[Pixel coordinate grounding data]
##############################
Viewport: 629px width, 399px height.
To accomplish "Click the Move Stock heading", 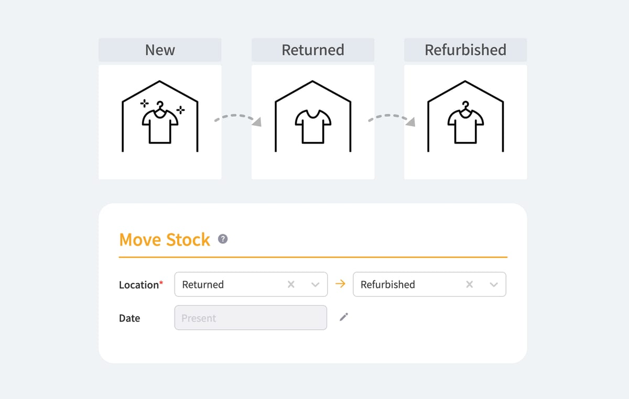I will coord(165,240).
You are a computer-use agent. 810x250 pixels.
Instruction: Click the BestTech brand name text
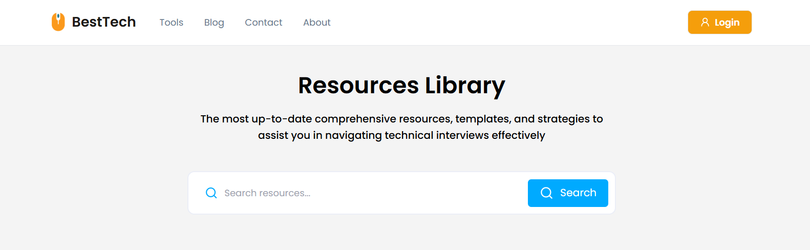[x=104, y=22]
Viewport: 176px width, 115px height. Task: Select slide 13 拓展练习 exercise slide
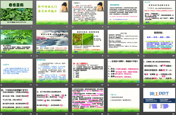tap(87, 69)
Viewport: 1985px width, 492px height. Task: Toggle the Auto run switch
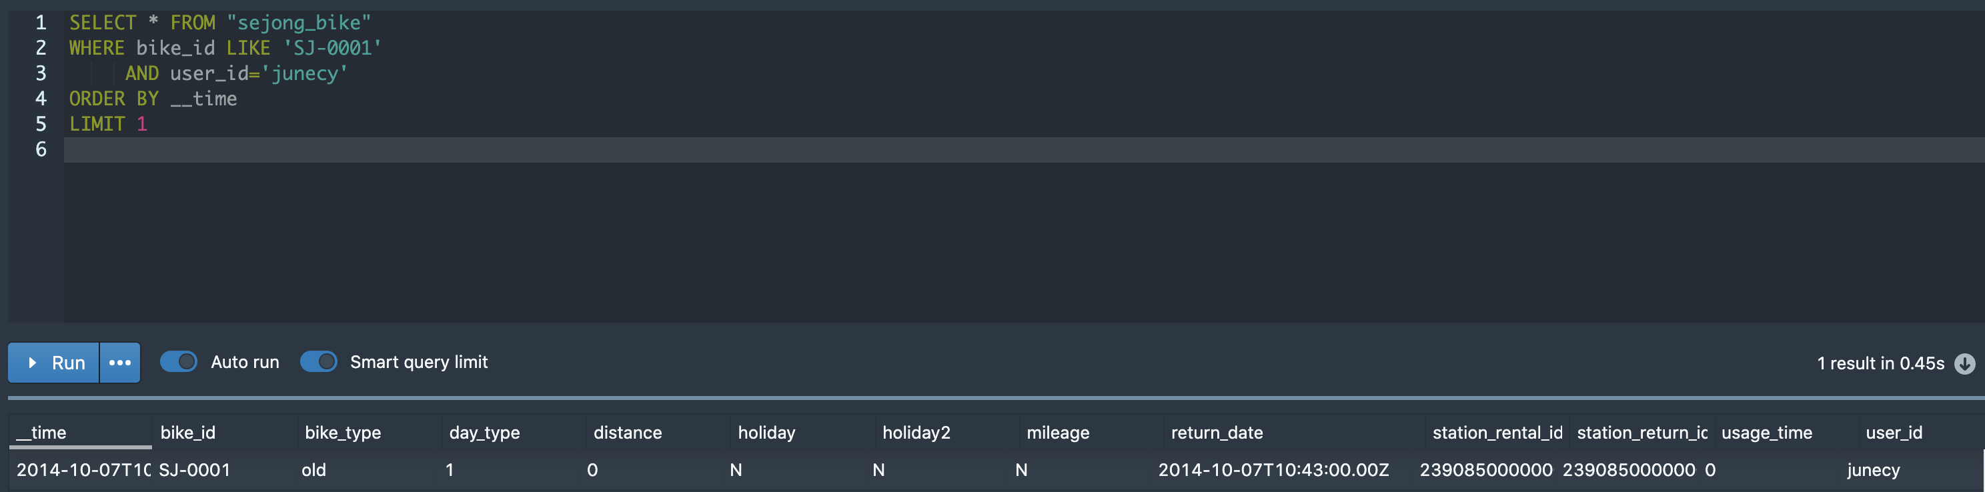coord(179,362)
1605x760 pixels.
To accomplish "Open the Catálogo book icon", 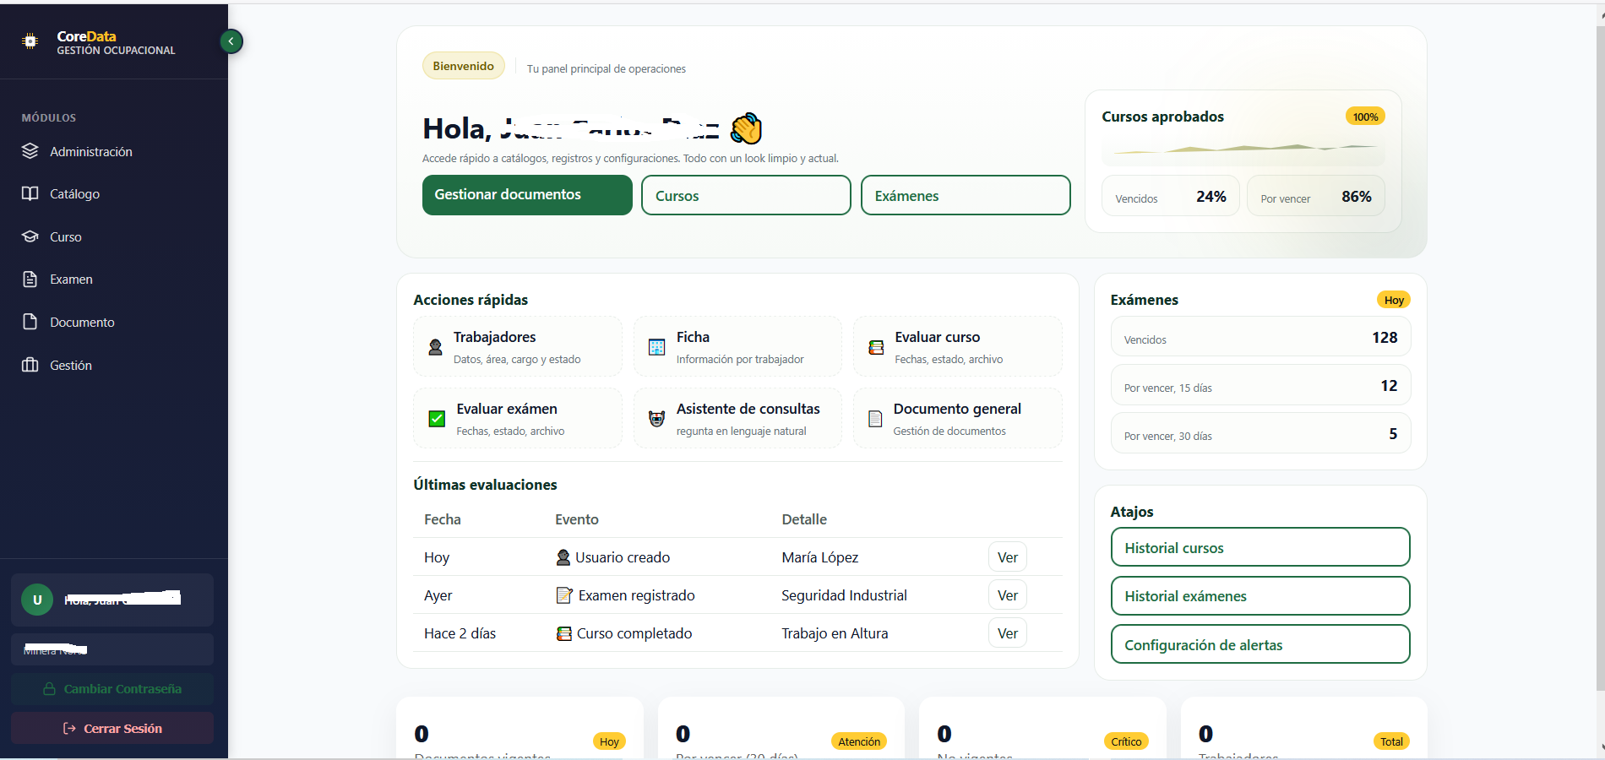I will pos(30,194).
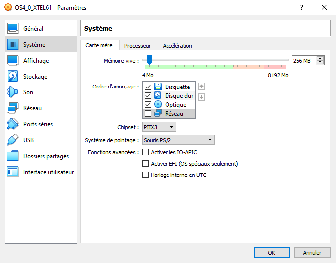Expand Système de pointage dropdown
The height and width of the screenshot is (263, 336).
(178, 140)
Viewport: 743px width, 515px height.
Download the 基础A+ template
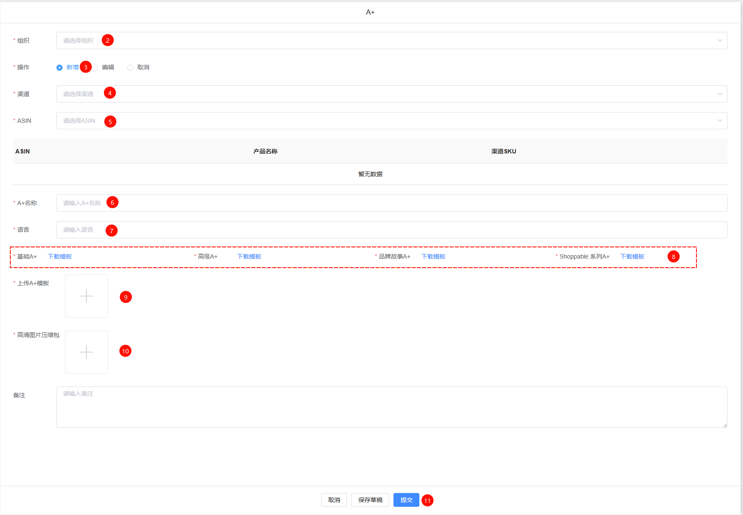(x=60, y=256)
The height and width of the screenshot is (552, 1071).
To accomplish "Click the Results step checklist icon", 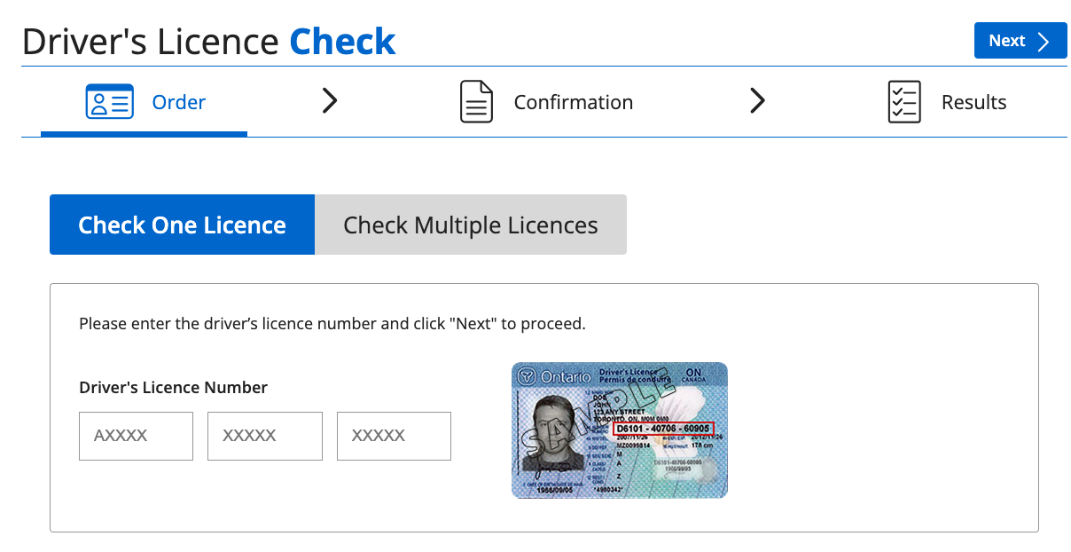I will (904, 102).
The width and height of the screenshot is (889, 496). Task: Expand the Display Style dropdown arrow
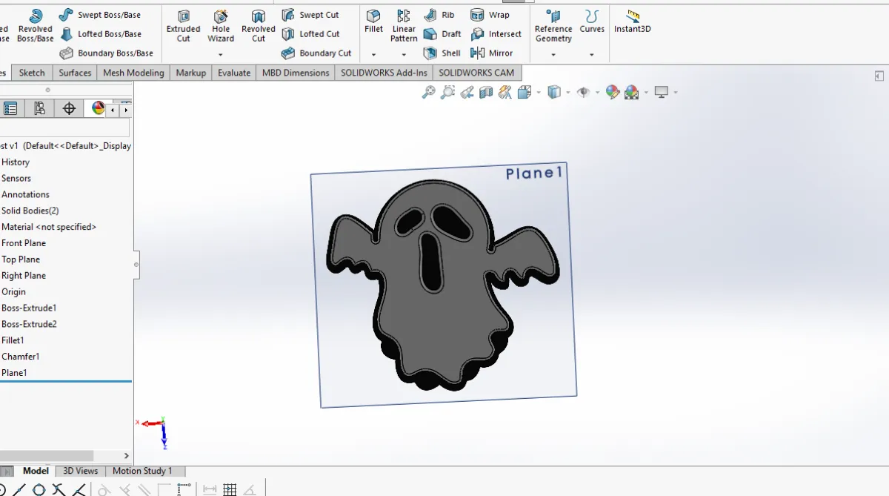tap(567, 93)
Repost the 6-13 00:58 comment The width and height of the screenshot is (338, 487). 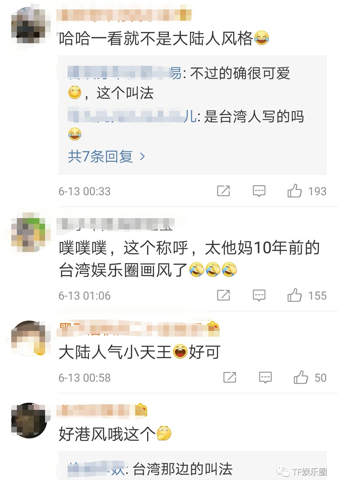pos(230,377)
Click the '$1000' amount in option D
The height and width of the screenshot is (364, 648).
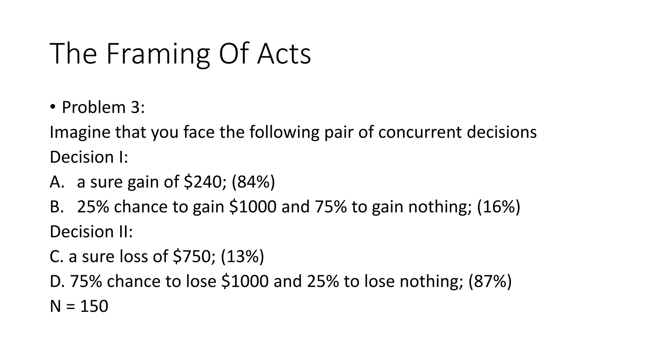[x=245, y=282]
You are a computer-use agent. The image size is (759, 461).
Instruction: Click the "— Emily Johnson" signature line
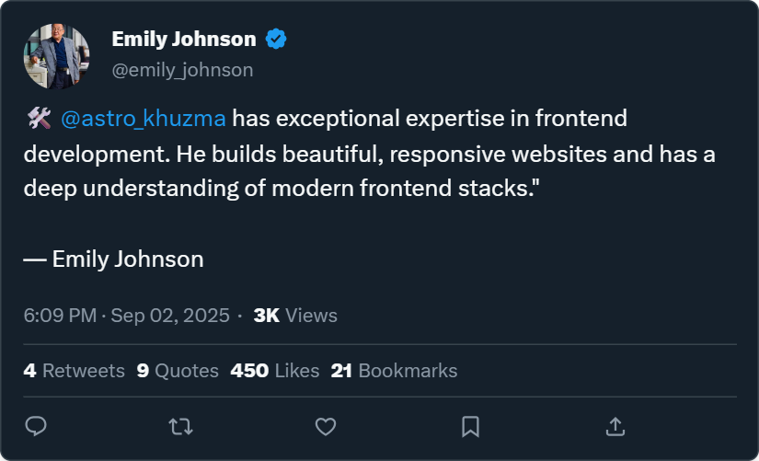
##############################
Report back each line of the entries that holds the string "computer".

You are a computer-use agent. 810x250 pixels.
You are a computer-use agent. The image size is (759, 461).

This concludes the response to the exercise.